The Day We Got “Sandwiched”
“May I speak with you?” his teacher said. I slowly walked into her room before picking my dude up from school, knowing that this wasn’t going to good. Most teachers don’t start with that question then follow up with how amazing your child is.
“He is so sweet and always wants to help. But today he just couldn’t keep his hands to himself and played too rough. He also threw a fit when I asked him to change seats. He wasn’t listening to the other teacher. Then ended his day helping a friend pack their back pack, which was really nice.”
As soon as I heard it, I knew what was happening. It was what I do when I talk to my staff – I was being feedback sandwiched.
For those that don’t know, the feedback sandwich is a feedback strategy in which you deliver a positive statement, a critical statement, then finish with another positive. For many, it’s considered a sh%t sandwich because it typically doesn’t work. All the good is taken away when the “but…” statement begins.
So we got sandwiched. I cringed because I knew what was happening and I felt even worse because it was MY kid. AND I’m a behavior analyst! Ugh. After learning more effective methods from experts in the field like Aubrey Daniels, I learned that the sandwich only helps the one delivering the sandwich and not necessarily the listener.

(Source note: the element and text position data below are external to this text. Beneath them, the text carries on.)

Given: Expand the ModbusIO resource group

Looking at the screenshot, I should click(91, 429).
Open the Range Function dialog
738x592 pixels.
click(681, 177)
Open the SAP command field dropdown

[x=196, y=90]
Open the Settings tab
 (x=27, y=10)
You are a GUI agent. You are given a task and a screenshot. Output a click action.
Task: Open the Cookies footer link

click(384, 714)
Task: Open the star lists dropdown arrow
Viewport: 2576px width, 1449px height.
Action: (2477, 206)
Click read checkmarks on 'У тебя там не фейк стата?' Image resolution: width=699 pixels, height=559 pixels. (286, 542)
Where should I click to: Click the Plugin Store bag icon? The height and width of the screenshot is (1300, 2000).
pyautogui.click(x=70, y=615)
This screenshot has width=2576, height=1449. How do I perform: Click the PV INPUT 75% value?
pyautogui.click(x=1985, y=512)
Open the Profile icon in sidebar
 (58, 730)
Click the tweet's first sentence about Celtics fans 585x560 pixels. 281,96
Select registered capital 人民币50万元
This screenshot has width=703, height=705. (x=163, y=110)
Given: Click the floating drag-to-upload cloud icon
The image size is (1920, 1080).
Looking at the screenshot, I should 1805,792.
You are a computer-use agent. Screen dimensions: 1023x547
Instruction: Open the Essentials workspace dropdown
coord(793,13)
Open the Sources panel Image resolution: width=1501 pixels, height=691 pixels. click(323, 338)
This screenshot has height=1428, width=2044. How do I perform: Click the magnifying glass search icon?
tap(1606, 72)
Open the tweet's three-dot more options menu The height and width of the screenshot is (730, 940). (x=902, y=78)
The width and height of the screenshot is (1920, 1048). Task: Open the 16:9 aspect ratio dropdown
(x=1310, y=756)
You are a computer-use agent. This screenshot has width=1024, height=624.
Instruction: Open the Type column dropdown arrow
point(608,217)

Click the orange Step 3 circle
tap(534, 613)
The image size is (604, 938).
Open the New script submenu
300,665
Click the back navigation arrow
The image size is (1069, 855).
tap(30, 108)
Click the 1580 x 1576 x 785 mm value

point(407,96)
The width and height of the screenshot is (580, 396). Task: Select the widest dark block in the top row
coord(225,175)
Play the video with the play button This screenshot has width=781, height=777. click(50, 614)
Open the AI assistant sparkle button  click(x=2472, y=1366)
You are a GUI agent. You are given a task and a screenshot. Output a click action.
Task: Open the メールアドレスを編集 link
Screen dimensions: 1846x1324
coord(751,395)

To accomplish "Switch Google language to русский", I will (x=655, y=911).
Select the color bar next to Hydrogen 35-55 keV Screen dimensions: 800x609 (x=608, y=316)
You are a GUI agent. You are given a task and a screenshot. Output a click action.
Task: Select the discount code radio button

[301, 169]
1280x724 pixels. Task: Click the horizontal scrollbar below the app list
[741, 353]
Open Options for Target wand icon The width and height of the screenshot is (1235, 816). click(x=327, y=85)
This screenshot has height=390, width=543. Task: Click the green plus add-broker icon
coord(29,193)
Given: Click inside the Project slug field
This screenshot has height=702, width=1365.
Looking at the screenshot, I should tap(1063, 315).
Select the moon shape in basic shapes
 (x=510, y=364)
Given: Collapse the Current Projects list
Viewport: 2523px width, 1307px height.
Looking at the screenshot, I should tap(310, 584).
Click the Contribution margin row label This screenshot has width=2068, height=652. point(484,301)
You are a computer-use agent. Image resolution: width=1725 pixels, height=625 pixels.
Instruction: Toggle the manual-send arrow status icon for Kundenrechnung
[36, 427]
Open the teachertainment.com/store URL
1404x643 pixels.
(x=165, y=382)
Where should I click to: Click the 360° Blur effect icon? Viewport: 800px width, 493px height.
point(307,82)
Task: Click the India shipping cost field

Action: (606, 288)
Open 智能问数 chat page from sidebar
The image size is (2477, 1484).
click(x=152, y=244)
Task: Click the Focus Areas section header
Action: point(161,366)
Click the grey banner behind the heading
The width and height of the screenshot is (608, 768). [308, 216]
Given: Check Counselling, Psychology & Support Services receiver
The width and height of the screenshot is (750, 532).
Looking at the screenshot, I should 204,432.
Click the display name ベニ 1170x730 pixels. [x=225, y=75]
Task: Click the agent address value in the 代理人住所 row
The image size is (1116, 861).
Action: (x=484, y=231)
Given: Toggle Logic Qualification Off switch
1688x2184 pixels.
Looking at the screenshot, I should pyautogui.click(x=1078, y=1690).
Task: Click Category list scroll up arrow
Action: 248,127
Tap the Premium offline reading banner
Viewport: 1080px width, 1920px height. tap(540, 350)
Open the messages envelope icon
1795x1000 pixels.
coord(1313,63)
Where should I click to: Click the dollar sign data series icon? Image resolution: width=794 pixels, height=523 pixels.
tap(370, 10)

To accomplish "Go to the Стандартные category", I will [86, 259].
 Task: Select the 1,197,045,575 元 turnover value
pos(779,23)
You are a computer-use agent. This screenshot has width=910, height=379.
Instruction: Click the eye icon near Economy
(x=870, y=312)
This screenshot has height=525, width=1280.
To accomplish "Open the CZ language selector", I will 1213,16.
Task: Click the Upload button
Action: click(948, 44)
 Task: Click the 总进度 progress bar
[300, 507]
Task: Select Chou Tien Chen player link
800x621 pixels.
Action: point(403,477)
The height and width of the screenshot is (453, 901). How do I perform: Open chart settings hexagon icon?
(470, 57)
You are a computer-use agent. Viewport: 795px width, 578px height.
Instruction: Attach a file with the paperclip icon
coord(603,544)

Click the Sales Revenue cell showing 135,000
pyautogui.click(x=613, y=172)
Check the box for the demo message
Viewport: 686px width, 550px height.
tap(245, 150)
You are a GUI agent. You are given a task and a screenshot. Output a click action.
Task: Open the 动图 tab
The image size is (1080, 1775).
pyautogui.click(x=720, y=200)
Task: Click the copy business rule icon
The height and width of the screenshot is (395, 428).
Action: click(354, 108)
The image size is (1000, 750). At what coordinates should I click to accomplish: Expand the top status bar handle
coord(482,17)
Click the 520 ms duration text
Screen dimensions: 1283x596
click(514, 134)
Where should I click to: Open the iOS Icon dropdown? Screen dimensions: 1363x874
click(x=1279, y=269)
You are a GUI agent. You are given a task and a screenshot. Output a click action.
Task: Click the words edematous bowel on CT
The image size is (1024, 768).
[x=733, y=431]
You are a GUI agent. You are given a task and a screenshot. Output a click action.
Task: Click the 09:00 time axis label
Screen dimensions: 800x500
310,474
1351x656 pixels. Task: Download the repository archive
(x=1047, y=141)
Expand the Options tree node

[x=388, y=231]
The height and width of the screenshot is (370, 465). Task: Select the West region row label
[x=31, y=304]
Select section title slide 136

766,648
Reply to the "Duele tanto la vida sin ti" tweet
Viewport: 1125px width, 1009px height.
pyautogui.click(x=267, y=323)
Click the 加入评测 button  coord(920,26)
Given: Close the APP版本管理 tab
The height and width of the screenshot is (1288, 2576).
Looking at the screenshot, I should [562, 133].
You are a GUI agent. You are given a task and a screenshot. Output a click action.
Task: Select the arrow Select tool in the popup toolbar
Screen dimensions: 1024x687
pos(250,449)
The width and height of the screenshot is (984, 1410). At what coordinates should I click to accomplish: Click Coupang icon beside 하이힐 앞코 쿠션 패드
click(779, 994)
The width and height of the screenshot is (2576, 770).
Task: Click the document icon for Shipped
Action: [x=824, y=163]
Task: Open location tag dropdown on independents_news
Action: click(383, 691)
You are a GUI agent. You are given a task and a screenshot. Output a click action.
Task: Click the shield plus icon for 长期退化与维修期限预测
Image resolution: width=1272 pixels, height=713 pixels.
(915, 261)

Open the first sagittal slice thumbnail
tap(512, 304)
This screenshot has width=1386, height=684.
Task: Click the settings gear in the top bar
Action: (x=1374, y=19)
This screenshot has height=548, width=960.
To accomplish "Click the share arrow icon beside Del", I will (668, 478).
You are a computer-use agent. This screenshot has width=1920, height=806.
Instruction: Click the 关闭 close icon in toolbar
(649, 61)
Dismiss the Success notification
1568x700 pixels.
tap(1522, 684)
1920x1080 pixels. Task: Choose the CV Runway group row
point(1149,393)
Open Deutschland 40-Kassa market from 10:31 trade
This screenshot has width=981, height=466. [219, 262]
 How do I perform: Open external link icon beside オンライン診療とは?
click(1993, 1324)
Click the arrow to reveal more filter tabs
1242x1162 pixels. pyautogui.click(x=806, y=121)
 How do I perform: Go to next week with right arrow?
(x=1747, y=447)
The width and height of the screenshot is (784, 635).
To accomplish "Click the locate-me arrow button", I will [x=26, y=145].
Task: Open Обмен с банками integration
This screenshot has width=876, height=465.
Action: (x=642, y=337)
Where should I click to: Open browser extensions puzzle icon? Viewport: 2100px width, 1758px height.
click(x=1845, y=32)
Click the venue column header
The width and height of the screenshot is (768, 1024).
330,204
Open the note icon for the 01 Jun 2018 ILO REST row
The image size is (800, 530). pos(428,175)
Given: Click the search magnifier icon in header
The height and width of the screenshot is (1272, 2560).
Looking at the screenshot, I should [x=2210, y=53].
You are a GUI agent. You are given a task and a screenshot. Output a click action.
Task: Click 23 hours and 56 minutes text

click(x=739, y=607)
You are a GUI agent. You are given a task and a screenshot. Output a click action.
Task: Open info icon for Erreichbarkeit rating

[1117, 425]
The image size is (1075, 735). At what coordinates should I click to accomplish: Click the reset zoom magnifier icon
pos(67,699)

The focus of our conversation wasn’t so that I could criticize her feedback, but to provide meaningful change on the behaviors at hand. Here’s what I did that maybe you can do if you get sandwiched or need to deliver feedback:
- Get to the point: I said, “It sounds like he is struggling with appropriate attention seeking behavior from peers”. This is the “meat” of the sandwich. Ain’t nobody got time for the bread anyway. Who am I kidding…I always have time for bread. I digress.
- Provide an alternative behavior: Then I said, “Proactively, let’s teach him to give high fives and side hugs. If he get too rough, pull him aside to reset.” The alternative has to be specific.
- Give a consequence: I finished it with “If this happens again, he will lose privileges at home as well as preferred activities here. Is this something we both feel we can do?” If the target behavior occurred, there will be clear consequences.
We ended the short meeting happy and productive. I’m lucky to have a teacher that loves my kid too. I have to admit that being a behavior analyst and mom can be difficult sometimes when it’s YOUR kid acting up. But that’s life, isn’t it?
Give this a shot and let us know how it goes!
Daniels, Aubrey. Oops: 13 Management practices that waste time and money and what to do instead. Performance Management Publications: Atlanta, Georgia, 2009.